[Records from a data collection]
[Start of Attachment]
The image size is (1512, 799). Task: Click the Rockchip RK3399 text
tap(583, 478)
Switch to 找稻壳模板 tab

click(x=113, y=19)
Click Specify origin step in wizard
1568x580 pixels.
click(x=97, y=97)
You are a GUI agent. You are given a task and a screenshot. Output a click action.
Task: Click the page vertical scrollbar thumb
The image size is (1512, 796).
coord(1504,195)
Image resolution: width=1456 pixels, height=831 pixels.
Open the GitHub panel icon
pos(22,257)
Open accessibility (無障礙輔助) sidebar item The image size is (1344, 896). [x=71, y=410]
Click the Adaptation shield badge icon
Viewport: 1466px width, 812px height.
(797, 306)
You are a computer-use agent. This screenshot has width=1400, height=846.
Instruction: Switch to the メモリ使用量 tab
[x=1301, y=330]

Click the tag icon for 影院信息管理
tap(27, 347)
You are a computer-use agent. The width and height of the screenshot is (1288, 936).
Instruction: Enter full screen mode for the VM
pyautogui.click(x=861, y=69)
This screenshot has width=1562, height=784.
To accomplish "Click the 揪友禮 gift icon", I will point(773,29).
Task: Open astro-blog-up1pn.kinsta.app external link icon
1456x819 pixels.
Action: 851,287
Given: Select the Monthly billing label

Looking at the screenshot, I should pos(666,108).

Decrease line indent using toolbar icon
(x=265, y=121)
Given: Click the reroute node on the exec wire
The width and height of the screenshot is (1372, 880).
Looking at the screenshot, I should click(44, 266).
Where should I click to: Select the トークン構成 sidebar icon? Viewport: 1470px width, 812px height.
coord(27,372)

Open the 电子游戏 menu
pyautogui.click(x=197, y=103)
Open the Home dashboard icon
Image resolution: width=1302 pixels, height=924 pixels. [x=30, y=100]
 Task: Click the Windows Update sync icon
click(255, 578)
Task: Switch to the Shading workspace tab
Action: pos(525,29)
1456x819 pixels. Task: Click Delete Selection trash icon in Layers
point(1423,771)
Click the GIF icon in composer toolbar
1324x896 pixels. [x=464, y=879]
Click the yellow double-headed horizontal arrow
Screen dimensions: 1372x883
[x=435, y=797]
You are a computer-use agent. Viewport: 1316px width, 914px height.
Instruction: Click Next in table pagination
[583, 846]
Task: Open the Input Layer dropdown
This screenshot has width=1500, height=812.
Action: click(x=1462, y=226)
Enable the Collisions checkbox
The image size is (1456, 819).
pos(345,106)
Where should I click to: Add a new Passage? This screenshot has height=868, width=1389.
[End of Attachment]
— To do —
Could you retype every record above exactly as it appears?

— Solution for this task —
The image size is (1512, 799). Task: Click the Rockchip RK3399 text
tap(583, 478)
Switch to 找稻壳模板 tab

click(x=113, y=19)
Click Specify origin step in wizard
1568x580 pixels.
click(x=97, y=97)
You are a GUI agent. You are given a task and a screenshot. Output a click action.
Task: Click the page vertical scrollbar thumb
The image size is (1512, 796).
coord(1504,195)
Image resolution: width=1456 pixels, height=831 pixels.
Open the GitHub panel icon
pos(22,257)
Open accessibility (無障礙輔助) sidebar item The image size is (1344, 896). [x=71, y=410]
Click the Adaptation shield badge icon
Viewport: 1466px width, 812px height.
(797, 306)
You are a computer-use agent. This screenshot has width=1400, height=846.
Instruction: Switch to the メモリ使用量 tab
[x=1301, y=330]

Click the tag icon for 影院信息管理
tap(27, 347)
You are a computer-use agent. The width and height of the screenshot is (1288, 936).
Instruction: Enter full screen mode for the VM
pyautogui.click(x=861, y=69)
This screenshot has width=1562, height=784.
To accomplish "Click the 揪友禮 gift icon", I will point(773,29).
Task: Open astro-blog-up1pn.kinsta.app external link icon
1456x819 pixels.
Action: 851,287
Given: Select the Monthly billing label

Looking at the screenshot, I should pos(666,108).

Decrease line indent using toolbar icon
(x=265, y=121)
Given: Click the reroute node on the exec wire
The width and height of the screenshot is (1372, 880).
Looking at the screenshot, I should click(44, 266).
Where should I click to: Select the トークン構成 sidebar icon? Viewport: 1470px width, 812px height.
coord(27,372)

Open the 电子游戏 menu
pyautogui.click(x=197, y=103)
Open the Home dashboard icon
Image resolution: width=1302 pixels, height=924 pixels. [x=30, y=100]
 Task: Click the Windows Update sync icon
click(255, 578)
Task: Switch to the Shading workspace tab
Action: pos(525,29)
1456x819 pixels. Task: Click Delete Selection trash icon in Layers
point(1423,771)
Click the GIF icon in composer toolbar
1324x896 pixels. [x=464, y=879]
Click the yellow double-headed horizontal arrow
Screen dimensions: 1372x883
[x=435, y=797]
You are a computer-use agent. Viewport: 1316px width, 914px height.
Instruction: Click Next in table pagination
[583, 846]
Task: Open the Input Layer dropdown
This screenshot has width=1500, height=812.
Action: click(x=1462, y=226)
Enable the Collisions checkbox
The image size is (1456, 819).
pos(345,106)
Where should I click to: Add a new Passage? This screenshot has height=868, width=1389.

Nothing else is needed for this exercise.